EL MUNDO

Después de la batalla sólo perdura el indescriptible olor a muerte

 Por Eduardo Febbro
Desde Tiro, Nakura y Kfar Kila

“Quien combate a los israelíes aporta la luz de la victoria”, dice el cartel amarillo, escrito en árabe y firmado “Hezbolá”. Las pancartas similares se suceden en cada uno de los pueblos del sur del Líbano, donde el Partido de Dios tiene sus bastiones. Las proclamas, colgadas de un lado a otro de la calle junto a las fotos de los combatientes caídos en la guerra, están hechas para tocar el corazón del orgullo o del odio. Yarine, Aita Ach-Achaab, Ed-Dhaira, Marquahine, Rimaich, Yaroune, Ramiyé, cada uno de los pueblos del sur donde hubo combates con las tropas israelíes, repite la misma escena. Los pueblos están vacíos, no hay luz, los edificios están aplastados por las bombas, al costado de los caminos hay un montón de animales muertos a falta de agua y el único signo de vida parecen ser esos carteles, insolentemente de pie en un paisaje derrumbado.

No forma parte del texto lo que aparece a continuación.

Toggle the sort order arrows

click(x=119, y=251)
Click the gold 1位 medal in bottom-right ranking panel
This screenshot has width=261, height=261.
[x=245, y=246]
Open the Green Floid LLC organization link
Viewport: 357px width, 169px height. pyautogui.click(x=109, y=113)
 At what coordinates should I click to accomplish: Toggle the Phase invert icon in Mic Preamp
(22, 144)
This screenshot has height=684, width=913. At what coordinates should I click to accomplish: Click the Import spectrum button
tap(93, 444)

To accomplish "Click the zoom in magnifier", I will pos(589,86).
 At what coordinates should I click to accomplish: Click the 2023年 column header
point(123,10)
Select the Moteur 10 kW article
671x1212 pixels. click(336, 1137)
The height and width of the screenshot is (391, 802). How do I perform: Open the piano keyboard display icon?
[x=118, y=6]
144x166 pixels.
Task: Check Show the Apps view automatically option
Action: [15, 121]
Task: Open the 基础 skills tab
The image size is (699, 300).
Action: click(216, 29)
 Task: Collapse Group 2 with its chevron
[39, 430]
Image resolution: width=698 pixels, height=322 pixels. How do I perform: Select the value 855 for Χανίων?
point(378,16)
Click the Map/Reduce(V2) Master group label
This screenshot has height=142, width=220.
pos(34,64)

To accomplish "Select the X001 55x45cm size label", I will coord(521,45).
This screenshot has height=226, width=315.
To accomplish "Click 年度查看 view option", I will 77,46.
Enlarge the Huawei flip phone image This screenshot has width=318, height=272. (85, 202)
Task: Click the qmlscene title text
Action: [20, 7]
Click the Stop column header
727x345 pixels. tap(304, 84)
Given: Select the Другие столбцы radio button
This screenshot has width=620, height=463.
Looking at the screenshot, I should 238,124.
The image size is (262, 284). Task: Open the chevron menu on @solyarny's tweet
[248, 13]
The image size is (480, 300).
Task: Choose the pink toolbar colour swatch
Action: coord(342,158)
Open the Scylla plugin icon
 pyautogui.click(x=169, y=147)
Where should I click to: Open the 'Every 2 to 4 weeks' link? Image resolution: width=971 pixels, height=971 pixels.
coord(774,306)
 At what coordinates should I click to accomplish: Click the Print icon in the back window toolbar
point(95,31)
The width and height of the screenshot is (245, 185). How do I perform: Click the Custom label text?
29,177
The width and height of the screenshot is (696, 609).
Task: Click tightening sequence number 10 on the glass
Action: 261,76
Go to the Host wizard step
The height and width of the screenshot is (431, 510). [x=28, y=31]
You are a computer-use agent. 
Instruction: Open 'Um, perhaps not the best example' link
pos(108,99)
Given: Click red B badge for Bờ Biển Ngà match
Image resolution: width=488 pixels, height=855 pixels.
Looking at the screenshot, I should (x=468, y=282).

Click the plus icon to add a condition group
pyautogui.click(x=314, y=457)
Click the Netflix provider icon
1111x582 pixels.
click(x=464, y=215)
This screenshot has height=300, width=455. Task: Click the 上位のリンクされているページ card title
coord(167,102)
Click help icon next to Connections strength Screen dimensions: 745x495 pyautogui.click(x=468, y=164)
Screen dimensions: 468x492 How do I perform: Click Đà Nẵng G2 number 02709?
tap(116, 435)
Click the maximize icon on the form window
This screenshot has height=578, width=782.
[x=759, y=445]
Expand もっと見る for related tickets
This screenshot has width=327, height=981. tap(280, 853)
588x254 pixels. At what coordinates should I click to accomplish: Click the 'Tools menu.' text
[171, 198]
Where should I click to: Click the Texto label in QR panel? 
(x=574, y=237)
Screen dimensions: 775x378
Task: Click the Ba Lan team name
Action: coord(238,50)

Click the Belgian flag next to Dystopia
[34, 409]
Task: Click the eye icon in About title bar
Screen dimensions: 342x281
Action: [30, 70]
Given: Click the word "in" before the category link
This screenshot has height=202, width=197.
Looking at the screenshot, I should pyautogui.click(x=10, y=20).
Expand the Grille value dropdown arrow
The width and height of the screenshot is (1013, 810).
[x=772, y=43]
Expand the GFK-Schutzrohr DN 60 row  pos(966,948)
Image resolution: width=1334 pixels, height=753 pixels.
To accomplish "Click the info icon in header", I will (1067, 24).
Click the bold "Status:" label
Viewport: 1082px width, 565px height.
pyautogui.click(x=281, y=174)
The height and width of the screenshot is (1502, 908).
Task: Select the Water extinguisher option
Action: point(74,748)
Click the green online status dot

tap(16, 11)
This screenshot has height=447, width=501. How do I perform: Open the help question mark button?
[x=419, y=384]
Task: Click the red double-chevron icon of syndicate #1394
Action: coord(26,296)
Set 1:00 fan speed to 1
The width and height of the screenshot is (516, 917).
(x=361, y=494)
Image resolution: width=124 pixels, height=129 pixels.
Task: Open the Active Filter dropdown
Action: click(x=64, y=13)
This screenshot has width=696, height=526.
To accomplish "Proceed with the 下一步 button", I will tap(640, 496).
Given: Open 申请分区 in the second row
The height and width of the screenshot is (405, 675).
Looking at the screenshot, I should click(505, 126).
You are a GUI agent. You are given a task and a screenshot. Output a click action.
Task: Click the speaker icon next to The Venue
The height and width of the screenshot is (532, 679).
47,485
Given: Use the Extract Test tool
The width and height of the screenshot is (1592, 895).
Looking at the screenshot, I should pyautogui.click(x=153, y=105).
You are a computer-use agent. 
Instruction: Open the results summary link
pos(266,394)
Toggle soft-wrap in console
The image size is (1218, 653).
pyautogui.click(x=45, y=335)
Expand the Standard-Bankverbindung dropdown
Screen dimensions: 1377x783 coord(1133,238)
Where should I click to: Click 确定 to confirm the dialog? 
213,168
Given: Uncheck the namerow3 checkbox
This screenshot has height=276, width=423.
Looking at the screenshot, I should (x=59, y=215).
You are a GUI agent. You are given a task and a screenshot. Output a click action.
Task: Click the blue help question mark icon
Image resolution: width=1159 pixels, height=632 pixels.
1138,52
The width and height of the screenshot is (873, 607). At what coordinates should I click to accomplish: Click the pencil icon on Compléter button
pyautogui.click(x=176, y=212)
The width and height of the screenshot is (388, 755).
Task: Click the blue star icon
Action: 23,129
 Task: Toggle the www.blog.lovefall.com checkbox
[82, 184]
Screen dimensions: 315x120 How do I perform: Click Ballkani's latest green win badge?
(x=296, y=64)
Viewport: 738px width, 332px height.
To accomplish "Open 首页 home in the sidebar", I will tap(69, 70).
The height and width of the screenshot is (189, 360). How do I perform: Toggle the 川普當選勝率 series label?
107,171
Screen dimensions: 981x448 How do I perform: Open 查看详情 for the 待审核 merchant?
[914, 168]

“Romperán nuestra casa pero seguimos vivos en el corazón de los hombres.” “El hermoso Líbano desterró a los criminales”, “Rice, no te entregaremos Medio Oriente.” Sólo las palabras están vivas en un paisaje de desolación. Los únicos pueblos intactos son cristianos. Anihey, Hanine y Ain Ebel parecen paraísos intactos rodeados del infierno. Donde antes había comercios, restaurantes, estaciones de servicio y casas de piedras blancas con flores a la entrada ahora no existen más que ruinas y un manojo de gente que camina muda, hurgando los escombros en busca de un recuerdo o un cadáver.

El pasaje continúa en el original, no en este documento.